# START OF Records

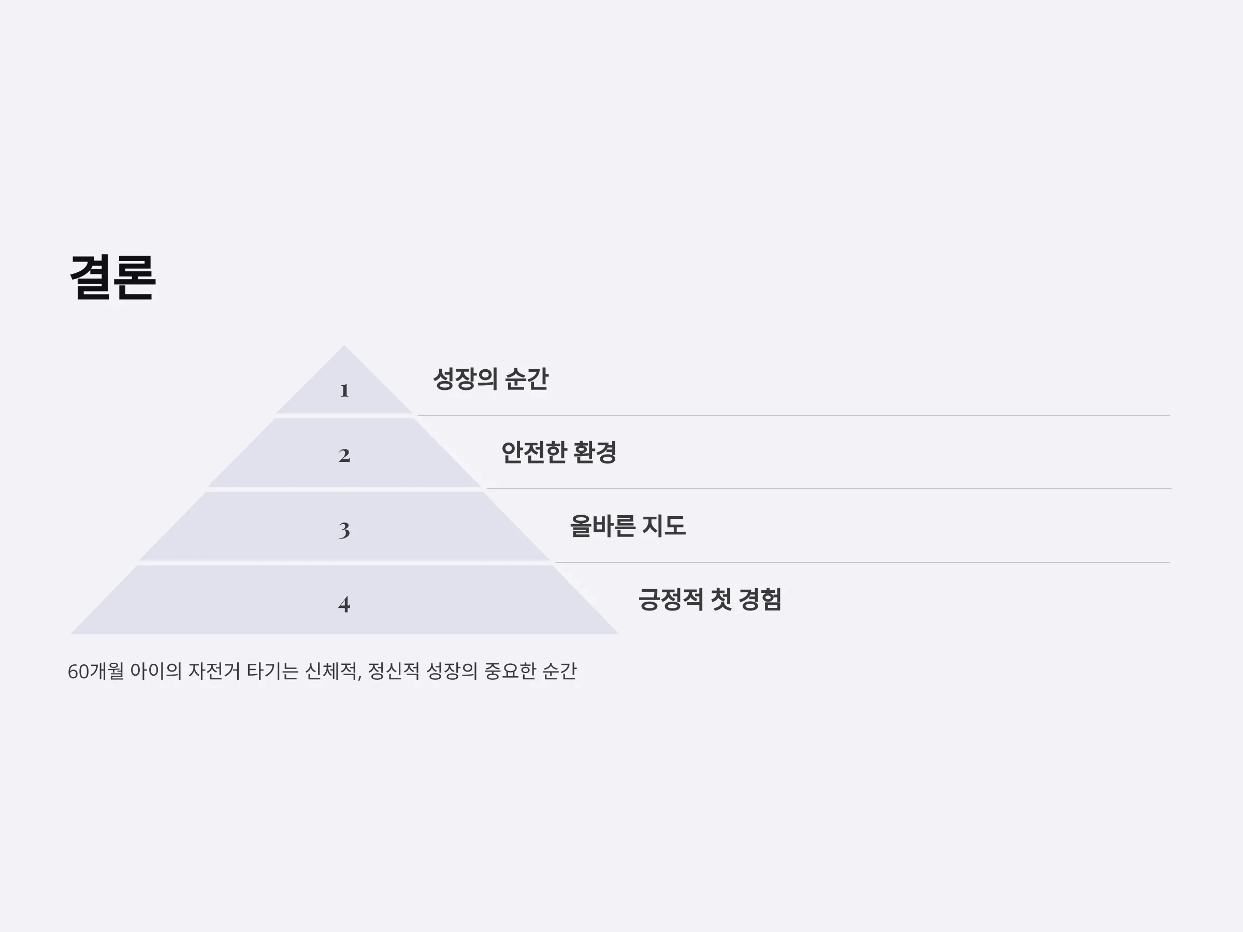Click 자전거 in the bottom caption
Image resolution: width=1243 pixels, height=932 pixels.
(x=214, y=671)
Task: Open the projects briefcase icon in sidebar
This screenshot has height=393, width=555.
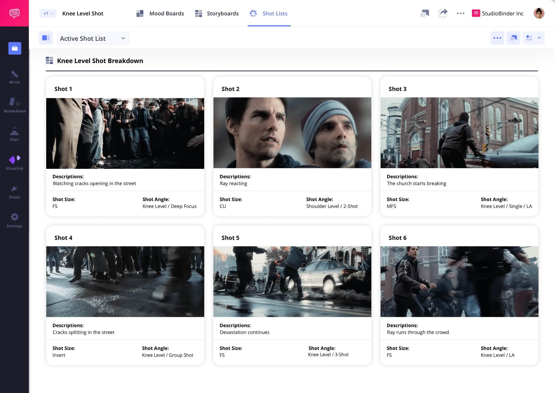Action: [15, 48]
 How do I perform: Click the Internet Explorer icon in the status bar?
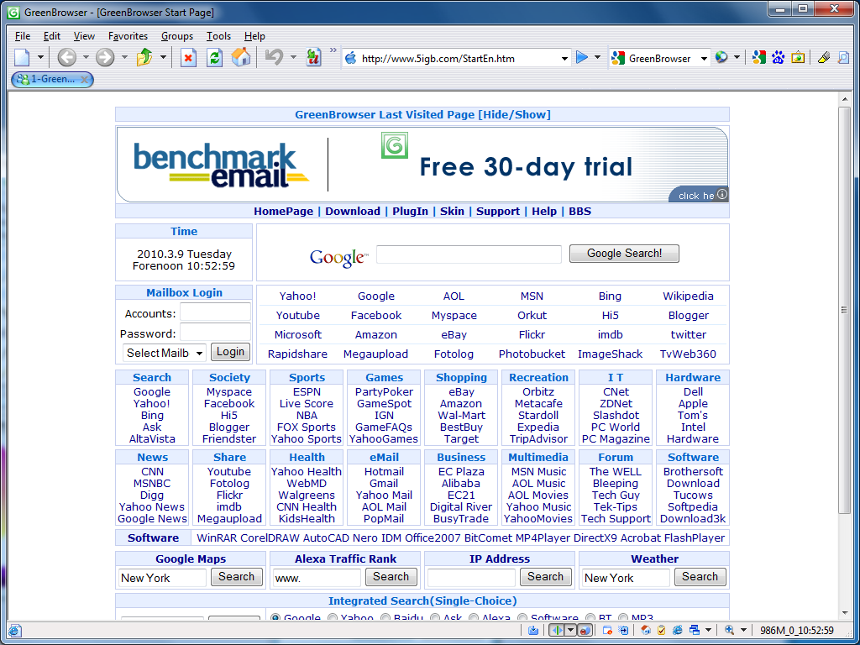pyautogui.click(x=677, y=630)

# END OF Records
# START OF Records

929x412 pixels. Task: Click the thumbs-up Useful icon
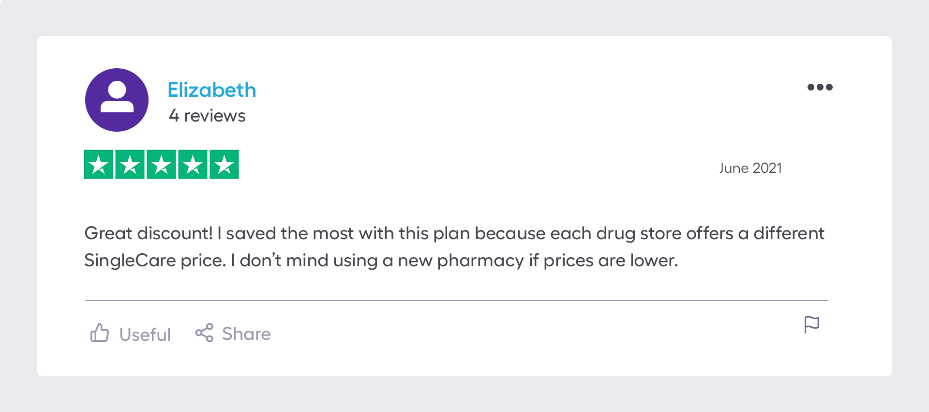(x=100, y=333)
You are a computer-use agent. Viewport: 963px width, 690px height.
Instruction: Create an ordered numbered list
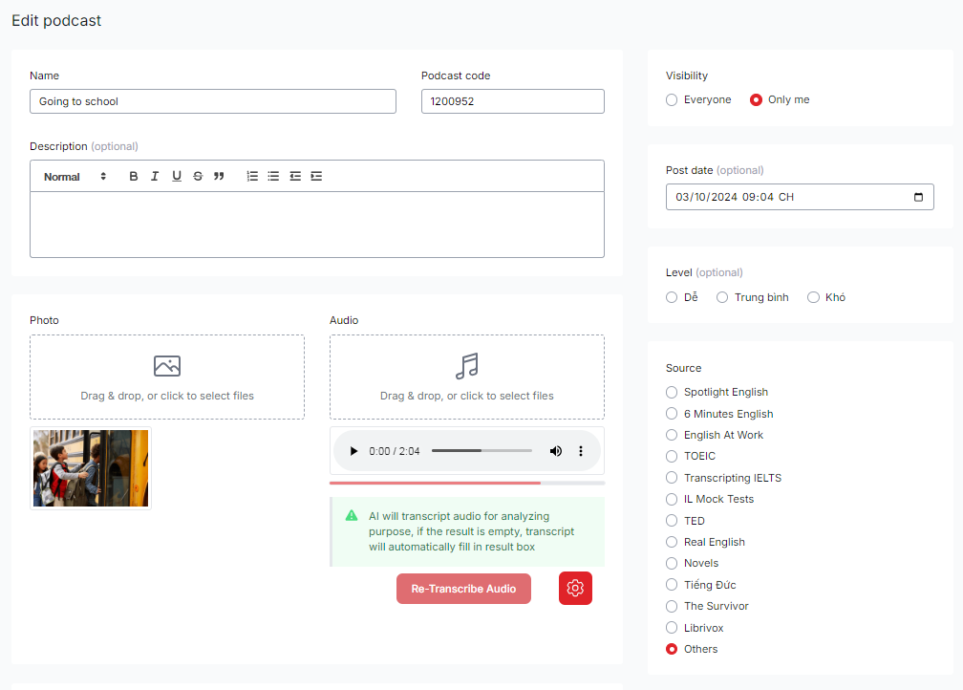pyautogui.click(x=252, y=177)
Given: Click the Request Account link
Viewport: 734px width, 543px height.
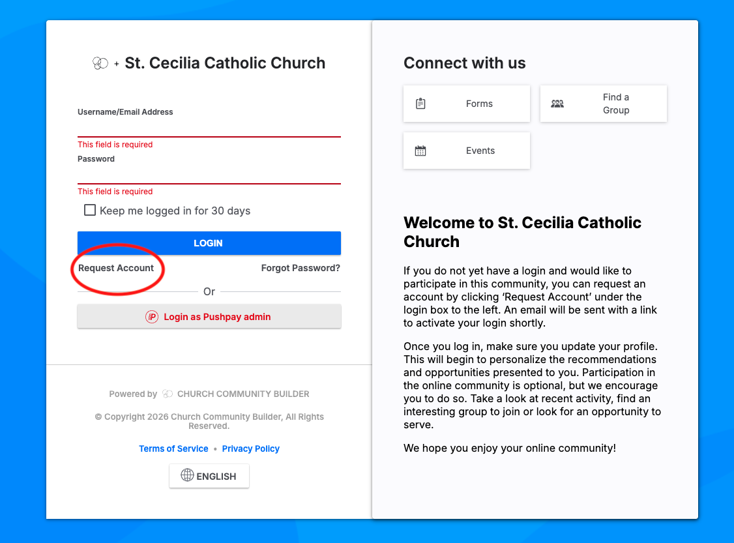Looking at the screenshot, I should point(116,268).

# END OF Records

Aim: Count the rows above that contain the string "width", treating uppercase and lowercase as different, and reply with only the number.

Output for this exercise: 4